**Task to carry out**.
Print everything from the line containing "[re_] (405, 36)" down to the end of the records, that line included, without changing anything.

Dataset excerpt
::::::::::
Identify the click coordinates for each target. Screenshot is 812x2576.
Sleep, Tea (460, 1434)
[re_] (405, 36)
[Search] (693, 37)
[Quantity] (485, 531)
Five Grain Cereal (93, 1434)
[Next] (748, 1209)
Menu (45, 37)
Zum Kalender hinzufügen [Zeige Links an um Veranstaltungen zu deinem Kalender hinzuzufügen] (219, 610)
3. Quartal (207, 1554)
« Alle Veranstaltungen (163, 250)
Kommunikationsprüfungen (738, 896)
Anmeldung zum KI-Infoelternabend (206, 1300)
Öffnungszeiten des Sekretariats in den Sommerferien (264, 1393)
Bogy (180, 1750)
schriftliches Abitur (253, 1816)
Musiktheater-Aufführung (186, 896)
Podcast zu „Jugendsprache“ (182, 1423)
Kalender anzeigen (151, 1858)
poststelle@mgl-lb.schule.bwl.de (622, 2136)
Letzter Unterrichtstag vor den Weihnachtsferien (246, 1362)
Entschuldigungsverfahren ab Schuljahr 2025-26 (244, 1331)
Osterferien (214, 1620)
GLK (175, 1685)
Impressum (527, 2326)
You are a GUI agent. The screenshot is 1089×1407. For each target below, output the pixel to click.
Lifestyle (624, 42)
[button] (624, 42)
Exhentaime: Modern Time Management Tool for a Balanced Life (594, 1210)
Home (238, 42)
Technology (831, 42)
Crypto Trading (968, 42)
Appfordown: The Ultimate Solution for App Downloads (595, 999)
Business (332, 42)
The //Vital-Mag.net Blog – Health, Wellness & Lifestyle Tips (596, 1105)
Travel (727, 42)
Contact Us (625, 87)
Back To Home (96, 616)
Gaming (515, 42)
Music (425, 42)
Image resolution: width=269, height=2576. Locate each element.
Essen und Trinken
::::::::::
**Output of the task**.
[re_] (405, 36)
[Search] (693, 37)
[Quantity] (485, 531)
Five Grain Cereal (93, 1434)
[Next] (748, 1209)
Menu (45, 37)
Zum Kalender hinzufügen [Zeige Links an um Veranstaltungen zu deinem Kalender hinzuzufügen] (219, 610)
3. Quartal (207, 1554)
« Alle Veranstaltungen (163, 250)
Kommunikationsprüfungen (738, 896)
Anmeldung zum KI-Infoelternabend (206, 1300)
Öffnungszeiten des Sekretariats in den Sommerferien (264, 1393)
Bogy (180, 1750)
schriftliches Abitur (253, 1816)
Musiktheater-Aufführung (186, 896)
Podcast zu „Jugendsprache“ (182, 1423)
Kalender anzeigen (151, 1858)
poststelle@mgl-lb.schule.bwl.de (622, 2136)
Letzter Unterrichtstag vor den Weihnachtsferien (246, 1362)
Entschuldigungsverfahren ab Schuljahr 2025-26 (244, 1331)
Osterferien (214, 1620)
GLK (175, 1685)
Impressum (527, 2326)
You are a GUI agent. The screenshot is 1089×1407. For each target below, output the pixel to click.
Lifestyle (624, 42)
[button] (624, 42)
Exhentaime: Modern Time Management Tool for a Balanced Life (594, 1210)
Home (238, 42)
Technology (831, 42)
Crypto Trading (968, 42)
Appfordown: The Ultimate Solution for App Downloads (595, 999)
Business (332, 42)
The //Vital-Mag.net Blog – Health, Wellness & Lifestyle Tips (596, 1105)
Travel (727, 42)
Contact Us (625, 87)
Back To Home (96, 616)
Gaming (515, 42)
Music (425, 42)
Image resolution: width=269, height=2576. Locate each element.
Essen und Trinken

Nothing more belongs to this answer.